** Start Source text **
3 December 1898.

After many false alarms it seems at last certain that M. Huysmans has decided to enter a monastery. In the Cathédrale he seemed nearly to have made up his mind to enter the Benedictine Order, but without being a sybarite he likes his bachelor comforts, and has no fondness for early hours in winter, nor for gastronomic parsimony. After a score of years, passed as a high official at the Home Office, he craves in his retirement for the old principle of authority. He wishes once more to be enregimenté, etiqueté, and as he is pious and no longer as young as when he wrote "En Ménage," there is nothing strange in his desire to flee from the social solicitations of which he is becoming more and more the object by seeking the repose of a religious house.


The Benedictine Abbey of Ligugé tempts him. The country is picturesque. Last summer he spent at Poitiers and had his first view of the enchanting site, as he call it, of Ligugé. He decided, therefore, to build there a little house, where he hopes to be settled by next August. He quits Paris with his literary and art collections, his servant, and his cat. But this, it will be said, is not entering a monastery. M. Huysmans moves towards his goal by easy stages. Already, through the primate of Ligugé, he has been put into communication with the Pope as to the question of his admission. Dom Hildebrand de Hempdiune hopes to reconcile the rules of the order with M. Huysmans’ individualism. But the magnificent catholicity of Rome hass stood the strain of comnpromises more far-reaching, and M. Huysmans’ confidence does not seem misplaced.
** End Source text **
* Given task 1
In the listing below, reproduce the lines from the line with "Screen dimensions: 611x384" up to and including the line with "Looking at the screenshot, I should (x=72, y=77).".
** Start Supplied entries **
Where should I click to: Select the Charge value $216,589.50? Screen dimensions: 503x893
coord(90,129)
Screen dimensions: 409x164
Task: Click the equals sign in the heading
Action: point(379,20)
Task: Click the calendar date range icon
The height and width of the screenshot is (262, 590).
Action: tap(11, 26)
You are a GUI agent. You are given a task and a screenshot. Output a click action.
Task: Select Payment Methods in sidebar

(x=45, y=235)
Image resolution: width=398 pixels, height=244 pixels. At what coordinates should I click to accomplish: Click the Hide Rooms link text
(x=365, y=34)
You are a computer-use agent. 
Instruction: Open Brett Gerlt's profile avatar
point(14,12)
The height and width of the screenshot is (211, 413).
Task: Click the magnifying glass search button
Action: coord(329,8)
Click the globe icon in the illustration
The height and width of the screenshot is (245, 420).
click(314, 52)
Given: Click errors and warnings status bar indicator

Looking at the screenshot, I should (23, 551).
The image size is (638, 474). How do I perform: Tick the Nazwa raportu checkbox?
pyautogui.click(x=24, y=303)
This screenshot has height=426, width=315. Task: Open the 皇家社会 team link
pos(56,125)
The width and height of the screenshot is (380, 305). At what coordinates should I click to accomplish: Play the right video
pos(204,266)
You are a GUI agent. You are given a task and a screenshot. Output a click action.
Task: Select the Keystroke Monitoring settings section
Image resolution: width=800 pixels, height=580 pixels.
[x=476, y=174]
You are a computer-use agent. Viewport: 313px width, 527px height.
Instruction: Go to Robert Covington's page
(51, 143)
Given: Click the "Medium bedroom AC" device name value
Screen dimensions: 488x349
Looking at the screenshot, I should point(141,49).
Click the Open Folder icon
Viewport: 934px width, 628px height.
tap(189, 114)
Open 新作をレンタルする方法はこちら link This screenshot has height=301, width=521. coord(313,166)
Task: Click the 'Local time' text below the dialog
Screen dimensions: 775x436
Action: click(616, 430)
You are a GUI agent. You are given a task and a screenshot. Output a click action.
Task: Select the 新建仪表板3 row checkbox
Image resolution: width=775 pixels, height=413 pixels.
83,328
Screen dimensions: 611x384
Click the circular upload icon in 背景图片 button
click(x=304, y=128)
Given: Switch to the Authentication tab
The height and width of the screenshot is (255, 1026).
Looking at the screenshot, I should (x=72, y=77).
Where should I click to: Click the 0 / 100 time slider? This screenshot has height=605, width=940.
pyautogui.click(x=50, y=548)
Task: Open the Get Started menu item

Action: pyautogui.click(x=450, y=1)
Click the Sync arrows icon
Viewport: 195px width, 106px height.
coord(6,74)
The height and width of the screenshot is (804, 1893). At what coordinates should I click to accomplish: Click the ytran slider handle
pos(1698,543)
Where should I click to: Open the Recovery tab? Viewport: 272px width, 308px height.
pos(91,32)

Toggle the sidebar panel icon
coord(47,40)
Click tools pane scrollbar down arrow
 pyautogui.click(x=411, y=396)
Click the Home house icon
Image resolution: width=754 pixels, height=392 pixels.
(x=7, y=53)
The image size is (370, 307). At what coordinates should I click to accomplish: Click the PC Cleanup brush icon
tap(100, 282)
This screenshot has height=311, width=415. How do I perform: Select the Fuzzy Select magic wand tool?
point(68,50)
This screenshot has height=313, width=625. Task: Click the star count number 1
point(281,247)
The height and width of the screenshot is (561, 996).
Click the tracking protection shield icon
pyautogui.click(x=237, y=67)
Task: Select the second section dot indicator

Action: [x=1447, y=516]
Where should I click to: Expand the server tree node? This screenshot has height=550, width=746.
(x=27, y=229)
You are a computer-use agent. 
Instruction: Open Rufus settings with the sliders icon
** End Supplied entries **
* Given task 2
Write out the passage of the Huysmans text above from "3 December 1898." up to and including "a religious house.".

* Full output 1
Screen dimensions: 611x384
Click the circular upload icon in 背景图片 button
click(x=304, y=128)
Given: Switch to the Authentication tab
The height and width of the screenshot is (255, 1026).
Looking at the screenshot, I should (x=72, y=77).

* Full output 2
3 December 1898.

After many false alarms it seems at last certain that M. Huysmans has decided to enter a monastery. In the Cathédrale he seemed nearly to have made up his mind to enter the Benedictine Order, but without being a sybarite he likes his bachelor comforts, and has no fondness for early hours in winter, nor for gastronomic parsimony. After a score of years, passed as a high official at the Home Office, he craves in his retirement for the old principle of authority. He wishes once more to be enregimenté, etiqueté, and as he is pious and no longer as young as when he wrote "En Ménage," there is nothing strange in his desire to flee from the social solicitations of which he is becoming more and more the object by seeking the repose of a religious house.